Magdalena Tulli (the surname sounds Italian) is interviewed here:
Polish Writing: Interview with Bill Johnston on Magdalena Tulli (http://www.polishwriting.net/index.php?id=125)
And three of her books are available in English:
Magdalena Tulli archipelago books (http://www.archipelagobooks.org/author.php?id=17)
http://ecx.images-amazon.com/images/I/41c6XhMD9UL._SL500_AA240_.jpg
And Olga Tokarczuk, the more famous of the two, is also available in English. See the Wikipedia:
Olga Tokarczuk - Wikipedia, the free encyclopedia (http://en.wikipedia.org/wiki/Olga_Tokarczuk)
and
Polish Writing: tokarczuk (http://www.polishwriting.net/?s=author&c=tokarczuk)
http://www.amazon.co.uk/Books/s?ie=UTF8&rh=n%3A266239%2Cp_27%3AOlga%20Tokarczuk&field-author=Olga%20Tokarczuk&page=1
Heteronym
19-Jan-2010, 18:35
This was indeed a sinister little book, an elegant exercise in how to create madness out of nothing. Fredrick and Witold are two two urban intellectuals who come to the countryside and enjoy screwing with peoples' minds and manipulate them in weird erotic games.
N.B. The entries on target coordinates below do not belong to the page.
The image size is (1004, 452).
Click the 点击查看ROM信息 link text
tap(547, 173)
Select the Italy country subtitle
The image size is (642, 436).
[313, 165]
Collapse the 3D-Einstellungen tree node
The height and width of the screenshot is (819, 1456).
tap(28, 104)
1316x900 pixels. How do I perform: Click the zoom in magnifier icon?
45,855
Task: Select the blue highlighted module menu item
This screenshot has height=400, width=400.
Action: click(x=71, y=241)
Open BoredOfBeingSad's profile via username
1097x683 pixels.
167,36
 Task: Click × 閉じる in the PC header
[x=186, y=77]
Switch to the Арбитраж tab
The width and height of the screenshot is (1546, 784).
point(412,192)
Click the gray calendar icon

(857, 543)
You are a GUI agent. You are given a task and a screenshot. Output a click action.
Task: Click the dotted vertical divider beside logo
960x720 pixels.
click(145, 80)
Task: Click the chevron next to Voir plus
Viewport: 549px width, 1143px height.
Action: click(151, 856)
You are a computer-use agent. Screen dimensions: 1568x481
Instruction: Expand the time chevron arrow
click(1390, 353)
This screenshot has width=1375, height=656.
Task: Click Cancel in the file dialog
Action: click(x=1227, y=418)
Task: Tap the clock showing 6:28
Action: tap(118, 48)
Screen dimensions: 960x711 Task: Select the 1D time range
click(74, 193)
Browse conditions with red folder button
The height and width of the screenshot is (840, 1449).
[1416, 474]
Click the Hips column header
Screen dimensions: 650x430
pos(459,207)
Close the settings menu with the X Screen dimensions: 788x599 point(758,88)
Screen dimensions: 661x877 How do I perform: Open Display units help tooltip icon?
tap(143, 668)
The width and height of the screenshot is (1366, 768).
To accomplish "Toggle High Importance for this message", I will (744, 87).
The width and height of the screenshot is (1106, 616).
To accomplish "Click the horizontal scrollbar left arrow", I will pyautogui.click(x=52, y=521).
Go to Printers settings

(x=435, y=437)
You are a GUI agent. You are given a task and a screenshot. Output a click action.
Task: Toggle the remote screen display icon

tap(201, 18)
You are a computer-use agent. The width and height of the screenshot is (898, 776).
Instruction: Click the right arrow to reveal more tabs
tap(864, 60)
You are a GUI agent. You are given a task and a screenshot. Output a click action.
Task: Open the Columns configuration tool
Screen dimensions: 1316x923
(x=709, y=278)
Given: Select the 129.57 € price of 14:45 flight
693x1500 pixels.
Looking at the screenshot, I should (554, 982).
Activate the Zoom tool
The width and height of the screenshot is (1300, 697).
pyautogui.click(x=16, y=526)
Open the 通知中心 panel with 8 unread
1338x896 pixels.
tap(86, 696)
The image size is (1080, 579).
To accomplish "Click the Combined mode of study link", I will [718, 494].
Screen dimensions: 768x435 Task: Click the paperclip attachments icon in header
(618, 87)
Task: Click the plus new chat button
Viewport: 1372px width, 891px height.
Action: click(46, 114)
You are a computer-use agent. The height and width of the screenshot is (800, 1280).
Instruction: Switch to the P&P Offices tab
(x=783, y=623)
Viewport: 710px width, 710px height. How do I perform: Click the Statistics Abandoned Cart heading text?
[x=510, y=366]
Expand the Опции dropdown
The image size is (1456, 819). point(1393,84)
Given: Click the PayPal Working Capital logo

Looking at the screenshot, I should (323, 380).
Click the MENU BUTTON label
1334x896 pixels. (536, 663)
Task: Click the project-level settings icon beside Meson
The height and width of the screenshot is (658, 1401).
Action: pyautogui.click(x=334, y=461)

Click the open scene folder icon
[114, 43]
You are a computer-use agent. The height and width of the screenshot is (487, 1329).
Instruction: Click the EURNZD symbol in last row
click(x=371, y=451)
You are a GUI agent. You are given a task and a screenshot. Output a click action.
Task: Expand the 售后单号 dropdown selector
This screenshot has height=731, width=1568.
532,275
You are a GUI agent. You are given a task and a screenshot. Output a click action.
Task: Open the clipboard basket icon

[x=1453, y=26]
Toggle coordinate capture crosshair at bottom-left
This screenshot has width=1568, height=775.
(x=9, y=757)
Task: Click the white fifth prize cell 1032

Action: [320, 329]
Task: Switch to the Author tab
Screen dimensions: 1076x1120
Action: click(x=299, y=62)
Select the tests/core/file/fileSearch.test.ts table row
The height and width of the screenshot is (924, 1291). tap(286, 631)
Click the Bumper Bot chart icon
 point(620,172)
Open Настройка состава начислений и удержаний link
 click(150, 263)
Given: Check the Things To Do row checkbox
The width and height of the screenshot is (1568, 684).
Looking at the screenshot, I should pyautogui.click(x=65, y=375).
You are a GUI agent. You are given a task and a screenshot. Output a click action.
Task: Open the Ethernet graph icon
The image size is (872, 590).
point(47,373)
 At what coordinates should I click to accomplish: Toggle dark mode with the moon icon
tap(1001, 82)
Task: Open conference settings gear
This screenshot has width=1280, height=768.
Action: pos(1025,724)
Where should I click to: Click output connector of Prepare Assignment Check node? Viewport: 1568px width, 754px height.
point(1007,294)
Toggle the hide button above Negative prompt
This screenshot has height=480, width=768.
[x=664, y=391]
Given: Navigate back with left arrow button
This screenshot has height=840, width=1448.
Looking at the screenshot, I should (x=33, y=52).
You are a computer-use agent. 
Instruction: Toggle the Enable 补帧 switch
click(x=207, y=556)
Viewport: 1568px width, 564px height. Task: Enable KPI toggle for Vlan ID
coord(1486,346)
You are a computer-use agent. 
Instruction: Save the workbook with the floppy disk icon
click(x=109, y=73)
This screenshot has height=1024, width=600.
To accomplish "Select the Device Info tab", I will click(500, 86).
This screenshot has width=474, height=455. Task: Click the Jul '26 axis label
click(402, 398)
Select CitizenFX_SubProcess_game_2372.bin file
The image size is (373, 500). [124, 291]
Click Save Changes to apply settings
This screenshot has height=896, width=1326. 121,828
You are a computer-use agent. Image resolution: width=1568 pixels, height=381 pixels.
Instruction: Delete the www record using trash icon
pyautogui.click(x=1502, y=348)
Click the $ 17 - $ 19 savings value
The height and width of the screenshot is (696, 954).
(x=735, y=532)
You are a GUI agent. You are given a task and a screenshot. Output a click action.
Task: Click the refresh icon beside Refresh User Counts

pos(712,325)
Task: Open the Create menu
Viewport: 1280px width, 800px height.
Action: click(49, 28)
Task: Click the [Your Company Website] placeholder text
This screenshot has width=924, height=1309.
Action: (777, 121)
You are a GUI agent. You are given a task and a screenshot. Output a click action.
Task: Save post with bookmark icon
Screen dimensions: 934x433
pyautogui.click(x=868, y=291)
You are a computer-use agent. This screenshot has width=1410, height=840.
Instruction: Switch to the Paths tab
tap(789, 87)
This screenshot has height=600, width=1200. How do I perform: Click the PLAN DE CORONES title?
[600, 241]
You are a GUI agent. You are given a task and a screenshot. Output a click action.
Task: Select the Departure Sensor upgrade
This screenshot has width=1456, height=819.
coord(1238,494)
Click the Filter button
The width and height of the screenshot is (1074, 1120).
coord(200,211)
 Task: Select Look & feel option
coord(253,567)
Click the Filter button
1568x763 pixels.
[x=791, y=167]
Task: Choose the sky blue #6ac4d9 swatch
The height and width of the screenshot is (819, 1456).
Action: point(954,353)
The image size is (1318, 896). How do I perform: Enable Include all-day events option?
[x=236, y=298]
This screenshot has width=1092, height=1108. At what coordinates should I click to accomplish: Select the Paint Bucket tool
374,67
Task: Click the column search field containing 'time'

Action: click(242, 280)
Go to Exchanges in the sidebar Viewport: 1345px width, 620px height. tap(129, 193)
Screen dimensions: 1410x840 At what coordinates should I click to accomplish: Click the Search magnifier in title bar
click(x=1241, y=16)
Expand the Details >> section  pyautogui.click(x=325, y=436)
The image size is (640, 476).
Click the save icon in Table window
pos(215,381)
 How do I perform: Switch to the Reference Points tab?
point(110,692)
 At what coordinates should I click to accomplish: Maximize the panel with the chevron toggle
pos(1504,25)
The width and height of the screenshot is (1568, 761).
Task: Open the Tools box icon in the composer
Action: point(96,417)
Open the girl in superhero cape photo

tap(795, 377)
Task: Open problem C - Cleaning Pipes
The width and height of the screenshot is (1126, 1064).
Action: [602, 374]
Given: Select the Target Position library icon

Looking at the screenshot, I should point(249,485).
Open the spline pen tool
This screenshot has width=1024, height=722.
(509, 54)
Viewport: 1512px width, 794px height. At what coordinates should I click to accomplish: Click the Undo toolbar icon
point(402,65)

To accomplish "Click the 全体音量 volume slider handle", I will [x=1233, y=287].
I especially loved their insistance that Henia and Karol were in love and the strategies they used to corrupt them. There's such a lovely tinge of perversion in the novel, at times I thought of Patricia Highsmith's Ripley series.
DB Cooper
20-Jan-2010, 05:41
Looking forward to this. Its next in the queue after I finish Remainder.
Colette Jones
20-Jan-2010, 08:43
I read Cosmos a few years ago and was left so confused I couldn't even give it a personal rating. I'm afraid I can't just "go with the flow" of some of these types of texts. Is Pornografia similar?
From what I remember, "Pornografia" and "Cosmos" are similar in style and tone. As I suggested earlier on this thread, his plays are a great deal more accessible and successful, as well as his diaries. I think you have to somehow be more prepared to wander through Gombrowicz' private mental landscape to appreciate his novels. I too was somewhat disappointed reading his novels after the plays. I wonder what I would think now, if I read the whole lot again some 30 years later.